The present invention relates generally to antimicrobial agents and, in particular, to stabilized, metal-based antimicrobial agents suitable for topical applications in the prevention and treatment of infections and as a treatment for medical devices to make them infection resistant.
Antimicrobial agents are chemical compositions that inhibit microbial growth or kill bacteria, fungi and other microorganisms. The antimicrobial activity of inorganic substances is generally related to the ions into which they dissociate. The antimicrobial activity of various metal ions, for example, is often attributed to their affinity for protein material and the insolubility of the metal proteinate formed. Metal-containing salts are thus among the inorganic substances that act as antimicrobial agents.
Infection is a common complication associated with the use of medical devices. Various techniques have been described that incorporate potentially toxic metal ions in the form of metal salts into the materials which make up these medical devices. For example, U.S. Pat. No. 4,603,152, describes an antimicrobial composition useful in providing antimicrobial coatings on medical devices. In this composition, particles of antimicrobial metal compounds are mixed in a polymer matrix and coated onto a medical device to provide antimicrobial protection on that device. U.S. Pat. No. 4,054,139 describes a catheter wherein the exterior and interior surfaces of the catheter have fixed and exposed thereon an effective quantity of silver-bearing, immobile, oligodynamic material which provides the catheter with antimicrobial protection.
The major shortcoming of these methods relates to the poor solubility and consequent slow surface diffusion of the metal salt in the hydrophic and lipophilic material matrix that makes up the medical devices.
Indeed, because the antimicrobial metal salt must be on the surface of the medical device, the antimicrobial protection of the medical implant will last only as long as the metal-salt or compound is on the surface. Additionally, the metal ion is not photostable, and upon exposure to light is reduced to a metal, thereby losing antimicrobial efficiency.
If on the other hand, metal-salt compounds are added to a separate polymer composition which is then used to coat the surface of the medical device, a problem arises because the coating of an implant with a separate polymer composition may change the dimensions of the medical device. Although this may not be important to medical devices such as wound dressings, a change in size of a medical implant such as a catheter may affect its usefulness.
In U.S. Pat. No. 4,581,028, Fox describes a method for making infection-resistant materials by treating an implant first with an aqueous solution of a sulfonamide salt then with an aqueous solution of a silver salt such as silver nitrate. Fox believed that the silver ion would chelate to the sulfonamide anion on the surface of the polymer and this would provide longer lasting antimicrobial efficacy than would simple treatment of the implant with silver nitrate solution because the silver-sulfonamide salt would solrate into the surrounding environment more slowly.
Romans, U.S. Pat. No. 3,092,552, discloses the use of silver ion as an oligodynamic agent in a therapeutic or surface-treating composition or as an effective means for germicidally protecting an article or surface. Specifically, the disclosed composition is comprised of a low concentration of a silver compound such as silver nitrate or silver oxide, a reducing agent such as starch or sugar, polyethylene glycol (PEG) and urea. This patent further teaches the addition of small amounts of sodium chloride or cupric chloride to the composition to prevent discoloration even when the product is exposed to sterilization procedures and direct sunlight. The presence of metal ions such as copper and/or zinc is thought to stabilize the silver ion, making it more selective in its germicidal activity. Although Romans teaches that the quantities of these metals in the composition should vary, he states that the ratio of copper and/or zinc to silver should be no greater than 2:1.
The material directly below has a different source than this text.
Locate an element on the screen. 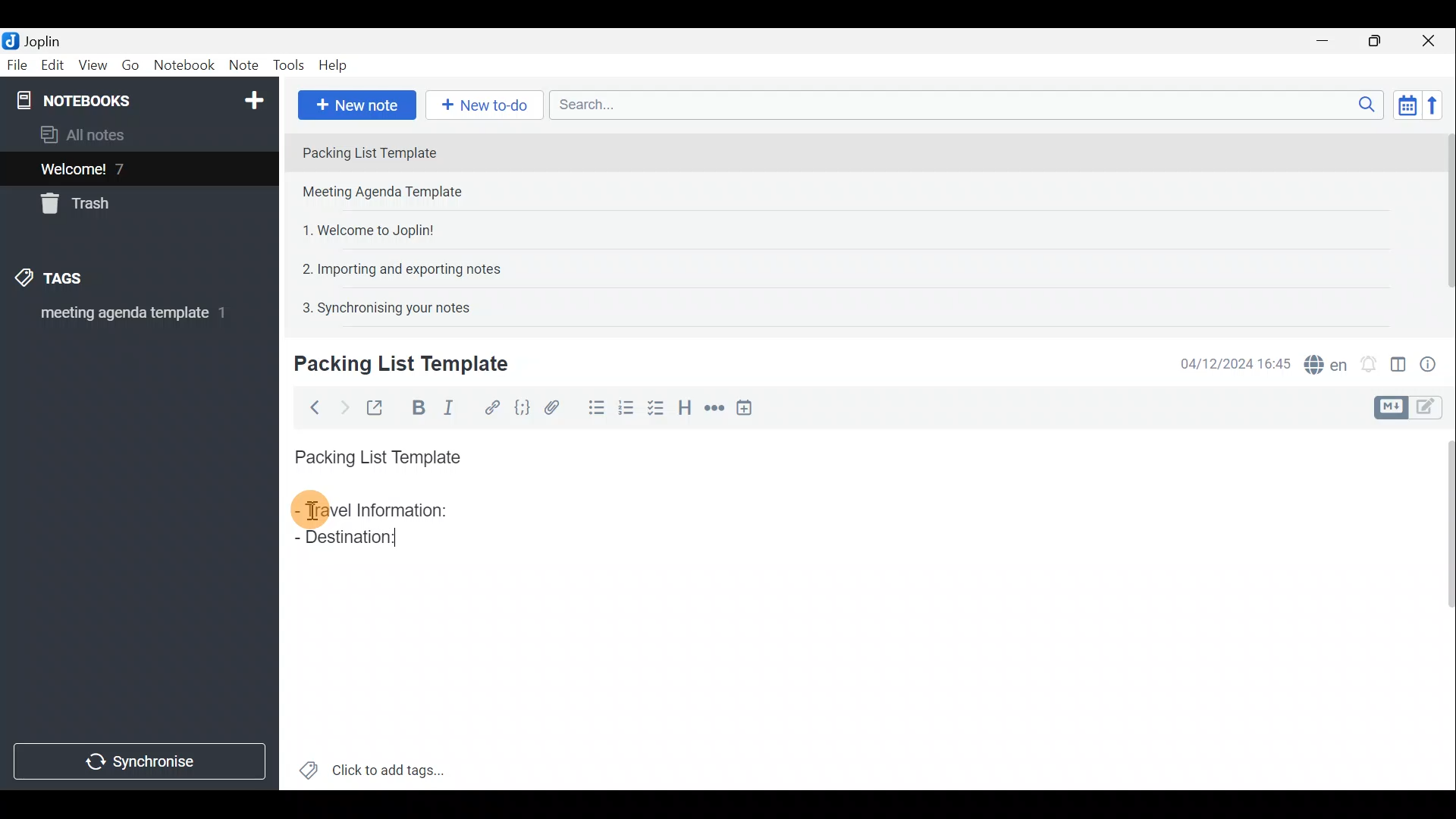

Another reference teaching pharmaceutical compositions comprised of polyethylene glycol, a metal cation and an anion, is Kaplan, U.S. Pat. No. 4,451,447. Specifically, this reference teaches a composition comprised of cisplatin, PEG and a source of chloride ion, such as sodium chloride, to be used in treating human neoplasms. Kaplan teaches that complexation of the cisplatin with PEG prevents crystallization of the cisplatin during storage and thereby maintains pharmaceutical activity. The compositions do not appear to be photostable in that Kaplan explicitly teaches against exposing the composition to light.